A parallel line from the intersecting point to the amount of fixed expenses. A parallel line from the intersection point to the horizontal axis gives the ‘fixed cost line’. Thereafter, the ascertainment of variable cost can be made by means of comparison of fixed cost and total cost.

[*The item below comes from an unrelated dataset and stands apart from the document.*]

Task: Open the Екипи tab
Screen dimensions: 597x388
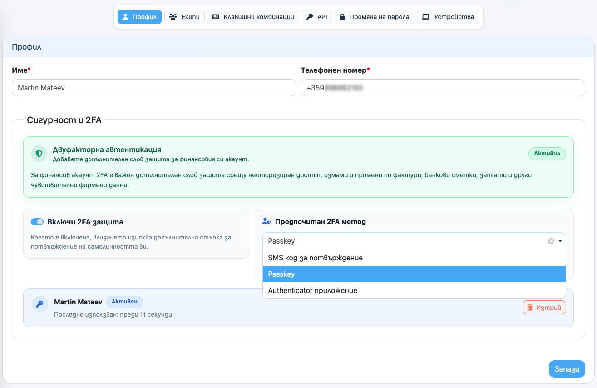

6.LEAST SQUARE METHOD: Under this method, segregation of fixed and variable elements of semi-variable overhead is made by finding out a ‘line of best fit’ for a number of observations with the help of statistical methods:
Y= mx+ C
Where Y= Total semi-variable cost
C= Fixed costs included in semi-variable costs
m= Variable cost per unit
x= Output or number of units.
EXAMPLE:
PERIOD | OUTPUT | SEMI-VARIABLE OVERHEAD |
JULY | 350 | 3,100 |
AUGUST | 420 | 3,520 |
SEPTEMBER | 400 | 3,400 |
OCTOBER | 430 | 3,580 |
NOVEMBER | 380 | 3,280 |
DECEMBER | 270 | 2,620 |
SOLUTION:
Taking the figures of July and August
July: 3,100=350m+C……………………………..(i)
August: 3,520= 420m+ C……………………….(ii)
Subtracting (i) from (ii) 420= 70m
M=420/70= Rs.6 per unit
Putting the value of ‘m’ in equation (i)
3,100= 350*6+ C
3,100= 2,100+C
Hence, C= 3,100-2,100= Rs. 1,000 (Fixed Cost)
NECESSITY FOR CLASSIFICATION OF OVERHEAD INTO FIXED AND VARIABLE OVERHEADS
The following are the reasons of necessity for classification of overhead into fixed and variable overheads:
EFFECTIVE COST CONTROL: To exercise the effective cost control, proper classification of overhead into fixed or variable is required. Fixed expenses are incurred by management decision and as such can be controlled by the top management while variable expenses can be controlled by lower management.
HELPFUL IN DECISION MAKING: The classification of fixed or variable overheads helps in taking the following decisions by management:
- Make or buy decision
- Selection of suitable sales mix
- Operate or shut down decisions
- Expansion or contraction of the production of various products, etc.
FIXATION OF SELLING PRICE: The classification of overheads into fixed or variable is very helpful in determining the selling price of the products or services. Sometimes, a manufacturer charges different prices for the same articles in different markets to meet varying degrees of competition.
However, the lowest selling price of any product should at least cover prime cost plus variable overhead. This classification also helps in determining the price during trade depression or in a special market.
MARGINAL COSTING AND COST-VOLUME ANALYSIS: The classification of fixed or variable overhead elements is very essential for the technique of marginal costing and break-even analysis. It helps in ascertaining the marginal cost i.e. the total variable cost attributable to one unit of output.
Further, it assists in determining the break-even point i.e. the volume of output where there is no profit and no loss.
HELPFUL IN BUDGETARY CONTROL: Classification of fixed or variable overhead is very helpful in preparation of flexible budgets. A flexible budget is a budget which is designed to change in accordance with the level of activity actually attained. Flexible budget for various levels of activity can be prepared with the help of this classification.
ABSORPTION OF OVERHEAD: This classification helps in the proper absorption of the different items of overhead. This method to be adopted for determining the absorption rates depends on the nature of overhead.